Aren't there antidepressants which help against pain and also make you horny?
Wellbutrin was said to increase libido but for me it didn't. But at least I could still cum. -
Conventional antidepressants work by increasing the levels of one or more of three neurotransmitters: serotonin, norepinephrine and dopamine. Amitriptyline, for example, increases serotonin most, then norepinephrine; dopamine hardly at all. Bupropion increases dopamine level most, then norepinephrine; serotonin hardly at all. The sexual side-effects are associated with increase in serotonin, which is why bupropion doesn't have them. Serotonin seems however to also be associated with anti-anxiety effects, so the serotonin antidepressants are best for also relieving anxiety. For chronic/neuropathic pain it seems that norepinephrine might be important, but possibly also serotonin. The antidepressants most often used for chronic pain are ones that affect both serotonin and norepinephrine: as well as amitriptyline, venlafaxine, duloxetine and milnacipran are used--these are not tricyclics but they have the same effect.
Amineptine is a tricyclic antidepressant that doesn't make it hard to achieve orgasm, because it only works on dopamine. But the chances are it won't do anything for pain (and it has been withdrawn from the market in many places due to abuse potential).

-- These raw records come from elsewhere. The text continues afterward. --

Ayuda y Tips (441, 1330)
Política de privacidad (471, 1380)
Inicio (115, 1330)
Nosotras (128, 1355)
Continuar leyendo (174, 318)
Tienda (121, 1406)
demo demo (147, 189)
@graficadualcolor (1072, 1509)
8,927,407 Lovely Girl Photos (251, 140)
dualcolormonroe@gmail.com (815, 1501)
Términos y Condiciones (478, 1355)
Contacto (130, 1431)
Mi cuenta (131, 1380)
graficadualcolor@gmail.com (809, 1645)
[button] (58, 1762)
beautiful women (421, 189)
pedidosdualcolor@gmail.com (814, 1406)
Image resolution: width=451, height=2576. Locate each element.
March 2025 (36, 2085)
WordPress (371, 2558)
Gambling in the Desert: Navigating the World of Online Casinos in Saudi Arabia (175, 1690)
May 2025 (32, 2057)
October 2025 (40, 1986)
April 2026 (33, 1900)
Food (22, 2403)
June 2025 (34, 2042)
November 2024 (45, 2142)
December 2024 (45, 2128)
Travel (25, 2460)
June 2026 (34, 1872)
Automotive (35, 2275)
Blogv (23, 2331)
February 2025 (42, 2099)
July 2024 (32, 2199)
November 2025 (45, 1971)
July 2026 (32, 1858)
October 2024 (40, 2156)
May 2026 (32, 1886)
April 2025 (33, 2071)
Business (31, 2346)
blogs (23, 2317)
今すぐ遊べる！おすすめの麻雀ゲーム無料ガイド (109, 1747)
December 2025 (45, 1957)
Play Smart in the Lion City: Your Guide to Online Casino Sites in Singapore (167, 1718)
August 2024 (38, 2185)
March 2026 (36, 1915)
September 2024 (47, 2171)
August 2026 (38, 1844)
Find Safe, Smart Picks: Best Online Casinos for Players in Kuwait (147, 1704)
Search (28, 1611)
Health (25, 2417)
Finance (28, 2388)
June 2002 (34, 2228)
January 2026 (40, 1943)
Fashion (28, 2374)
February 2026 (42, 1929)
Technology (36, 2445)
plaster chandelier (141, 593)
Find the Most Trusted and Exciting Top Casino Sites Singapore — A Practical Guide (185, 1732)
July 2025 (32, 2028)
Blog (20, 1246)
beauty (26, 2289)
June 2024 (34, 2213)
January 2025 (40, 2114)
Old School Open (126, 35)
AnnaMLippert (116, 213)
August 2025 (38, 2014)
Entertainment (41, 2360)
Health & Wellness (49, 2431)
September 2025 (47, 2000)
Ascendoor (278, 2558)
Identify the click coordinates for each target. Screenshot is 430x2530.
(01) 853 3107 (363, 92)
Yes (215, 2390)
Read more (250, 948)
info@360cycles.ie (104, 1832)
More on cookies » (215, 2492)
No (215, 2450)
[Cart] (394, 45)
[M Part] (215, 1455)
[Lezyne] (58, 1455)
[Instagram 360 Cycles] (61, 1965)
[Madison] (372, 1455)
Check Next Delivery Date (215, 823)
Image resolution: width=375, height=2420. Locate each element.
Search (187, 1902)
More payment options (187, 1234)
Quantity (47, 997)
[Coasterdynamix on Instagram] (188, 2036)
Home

Mirtazepine is an antidepressant that increases both norepinephrine and serotonin, but it blocks the specific receptors responsible for the sexual side-effects. However it doesn't seem to be used for pain: I don't know if that means it hasn't been tried, or has been tried and found ineffective. However trazodone, which only affects serotonin but also blocks the 'bad' specific receptors, has been used for pain, and might be worth trying. It also helps with anxiety and insomnia, and has even been used for treating erectile dysfunction.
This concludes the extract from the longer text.